— WHAT TO WORK ON —
Anywhere the string "width" shows up in the listing below, copy the line it is in.

— DATA —

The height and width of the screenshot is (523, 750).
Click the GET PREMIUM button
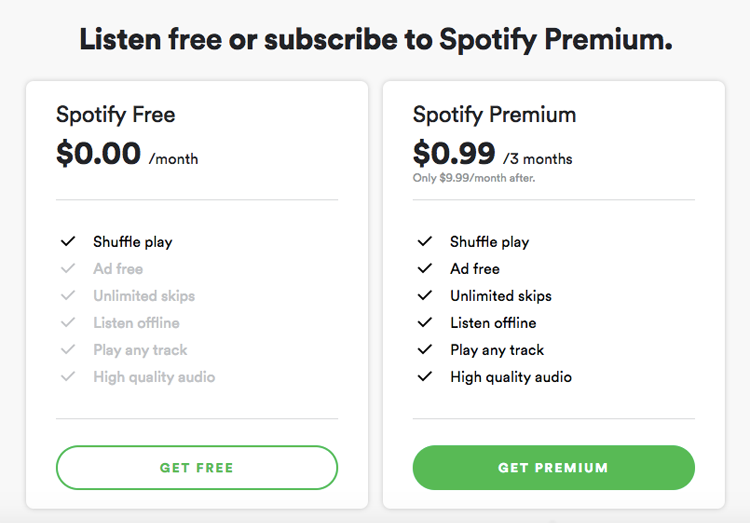[553, 467]
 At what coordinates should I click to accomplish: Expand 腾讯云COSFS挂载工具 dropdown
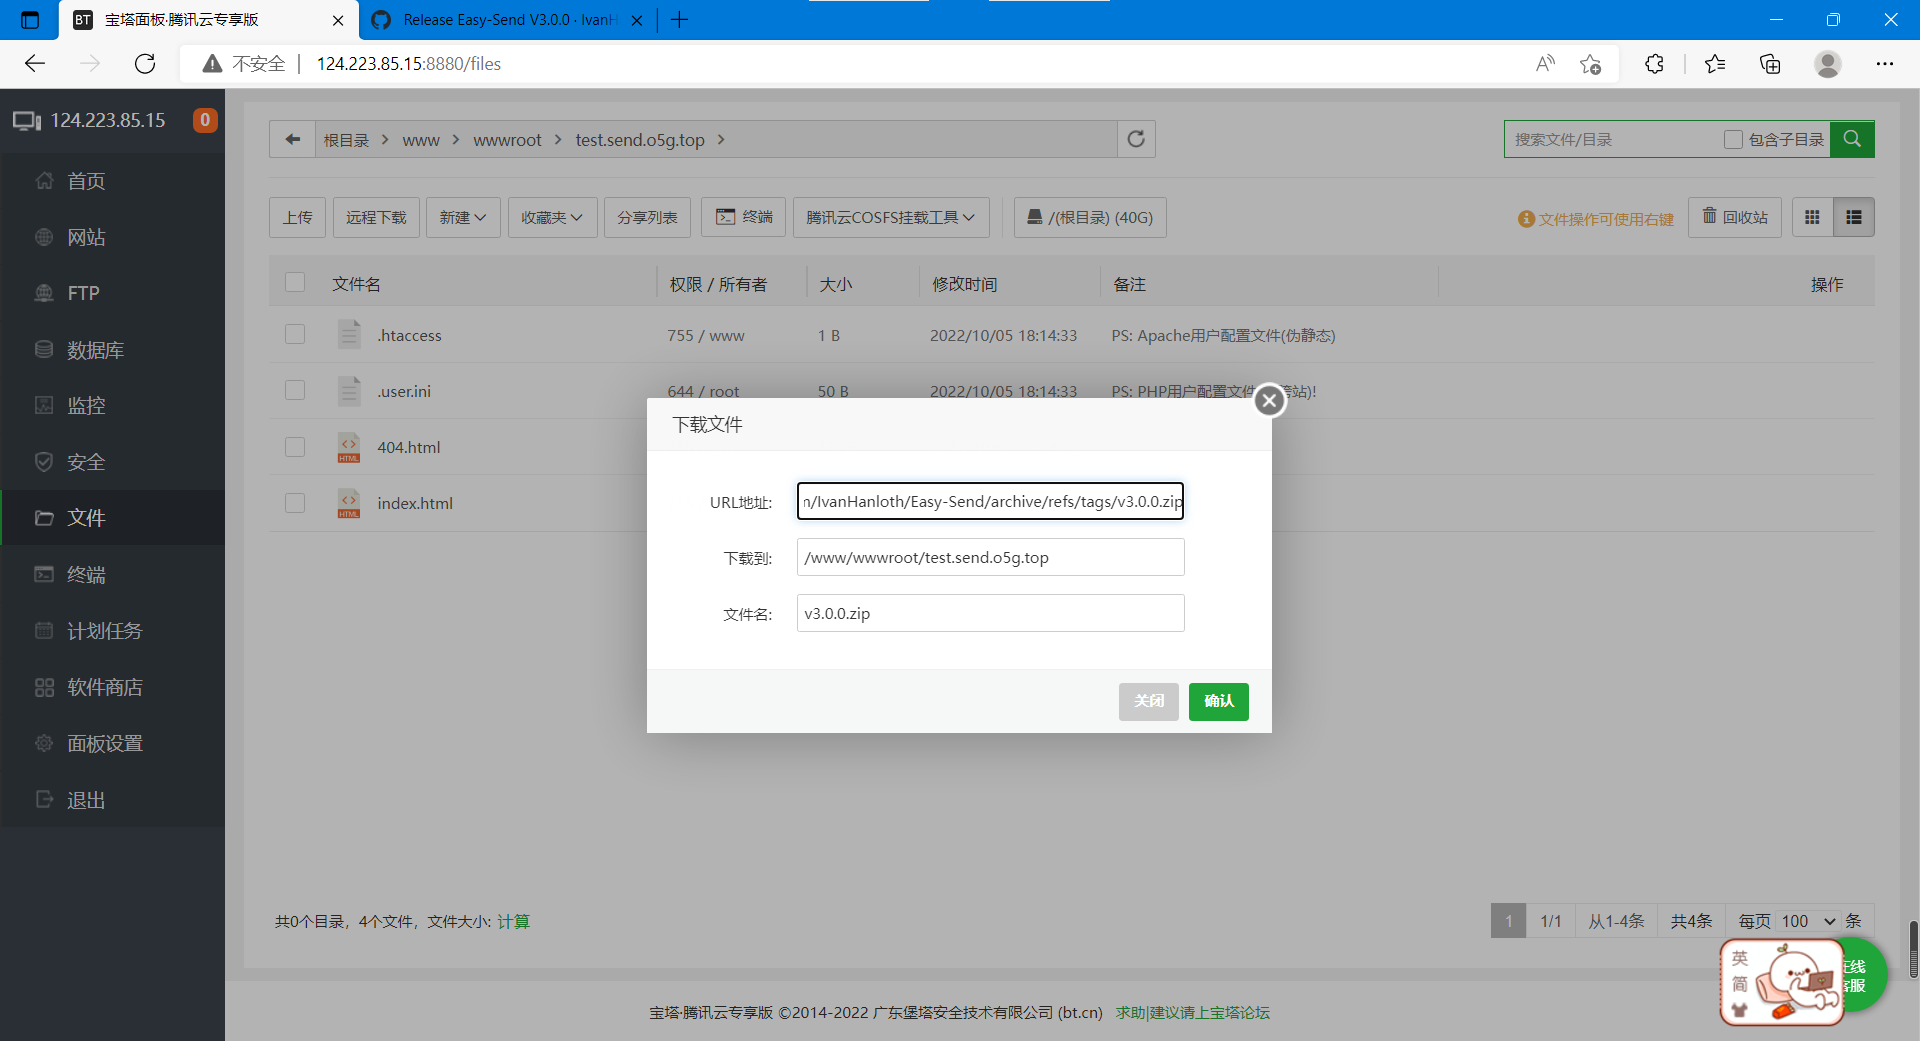coord(890,217)
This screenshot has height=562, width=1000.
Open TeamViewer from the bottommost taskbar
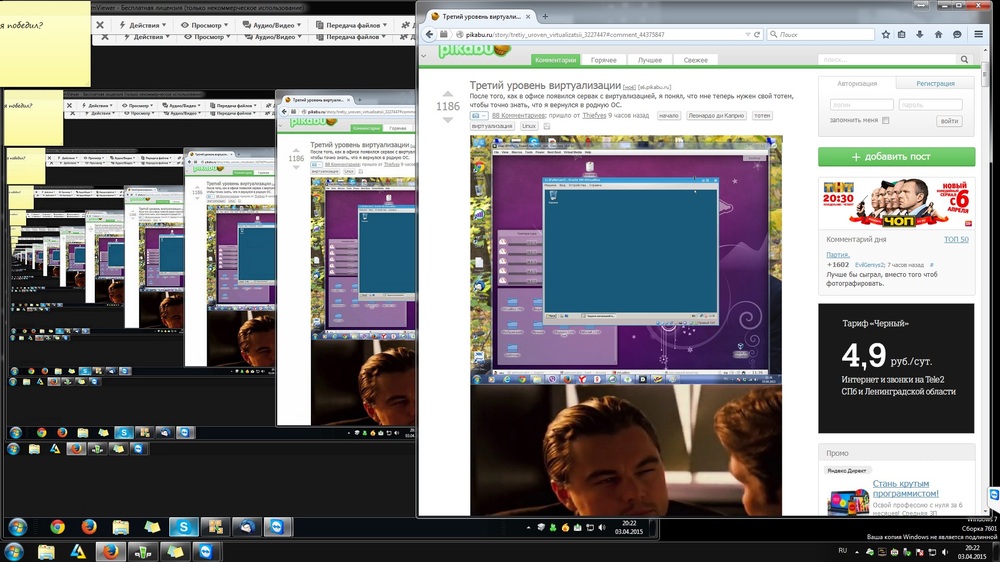[206, 551]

— ANSWER FOR THE TASK —
The height and width of the screenshot is (523, 750).
This screenshot has height=562, width=1000.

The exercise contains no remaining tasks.